60 Aylık Çocuk Okula Gidebilir Mi ?

 



Psk. Dan. Serhat YABANCI Psikoloji

   

 

Eğitimde yeni bir model geliyor. Eğitim yaşı 6 ya çekiliyor.5.sınıf 2.kademeye dahil oluyor.

Önce bir analiz yapalım.

Çocuğun gelişim dönemleri itibariyle,

1.Duyusal-motor evre (0-2 Yaş)

2.İşlem öncesi dönem (2-7 yaş)

3.Somut işlemler dönemi (7-11/12 yaş)

4.Soyut işlemler dönemi (11/12 yaş ve üzeridir.

Bu açıdan bakıldığında üzerinde konuşacağımız nokta 2 .dönem olan işlem öncesi dönemdir. Bu dönemin özelliklerine bakalım.







2. İşlem Öncesi (ilk çocukluk) Dönemi (2 – 7):

Ø Korunum ilkesi gerçekleşmez, Piaget 5 yaşlarında bir çocukla deney yapar; iki bardak var bardakların uzunlukları aynı, içindeki su seviyeleri de. Piaget çocuğa hangi bardakta su fazla diye bir soru yöneltince ikisi de aynı cevabını alır. Bu bardakların bir tanesini geniş yayvan bir bardağa boşaltarak hangi bardakta su fazla diye tekrar sorunca uzun bardaktaki cevabını alır.

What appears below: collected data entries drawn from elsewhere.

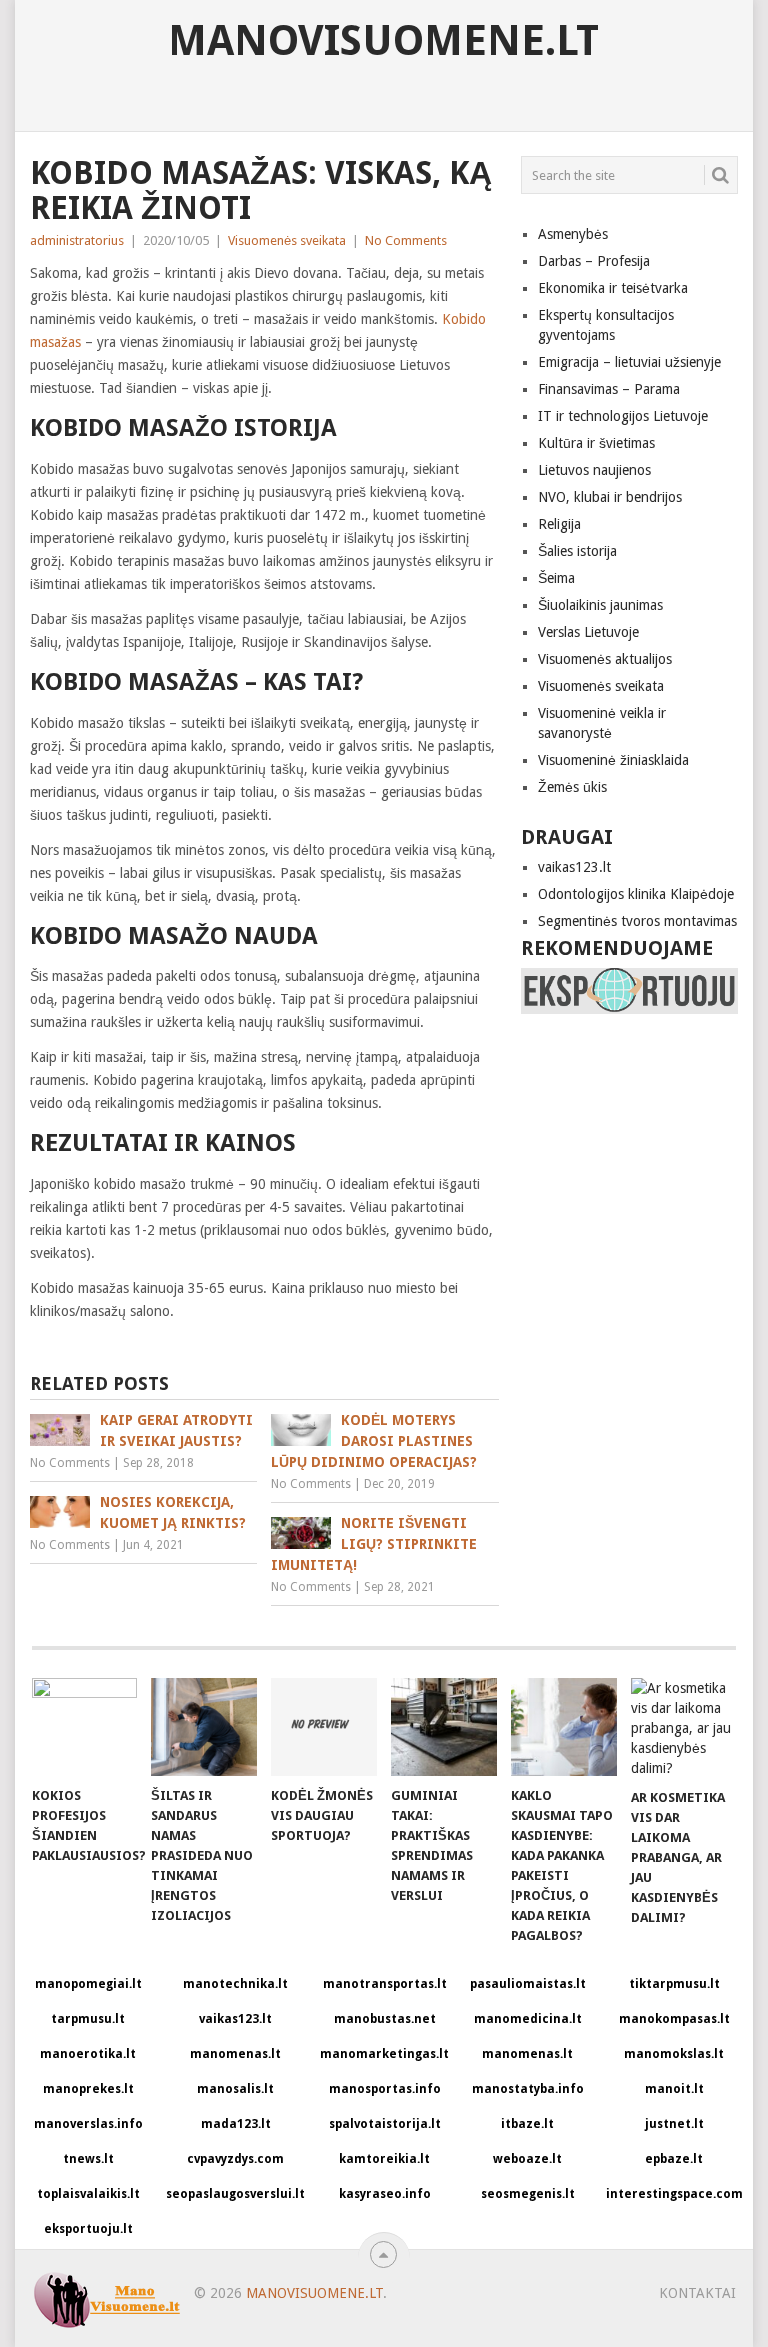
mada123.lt (236, 2124)
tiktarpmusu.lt (674, 1984)
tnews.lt (88, 2159)
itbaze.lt (527, 2124)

Ø Odaklaşma: Dikkatli bir olayın ya da nesnenin diğer yönlerini dışarıda bırakarak yalnızca bir yönüne yoğunlaştırma eğilimine, odaklaşma denilmektedir. Sıvı miktarı deneyinde çocuğun bardağın boyu üzerinde yoğunlaşması ve bardağın daha geniş olduğu için aynı miktar suyu alabileceğini düşünememesi odaklaşmaya örnek gösterilebilir. Küçük çocukların işlek yollarda karşıdan karşıya geçmekte zorlanmaları da odaklaşma ile ilgilidir. Çocuk trafik kurallarına uygun olarak önce soluna, sonra sağına tekrar soluna baktığında her seferinde ilk baktığını unutabilmekte, daha doğrusu o anda baktığı tarafa odaklamaktadır. Bir elmayı dörde böldüğümüzde, çocuk elmaları değerlendirirken sadece sayılar üzerinde odaklanır ya da merkezlenir. Dört çeyrek elmanın bir elmadan fazla olduğunu zanneder. Buda çocuk da korunum ya da kitlenin değişmezliği sürecindeki odaklama veya merkezleme kavramlarıyla açıklanır.

Ø Tersine çevirememe: Bir işlemi tersinden düşünemezler. Bir bardaktan sürahiye boşaltılan suyun tekrar bardağa doldurulması halinde önceki düzeyine geleceğini düşünemezler. A=B dir fakat B=A değildir. İlk akıl yürütmeyi kullanma faaliyetleri başlar. Tek yönlü mantık yürütme.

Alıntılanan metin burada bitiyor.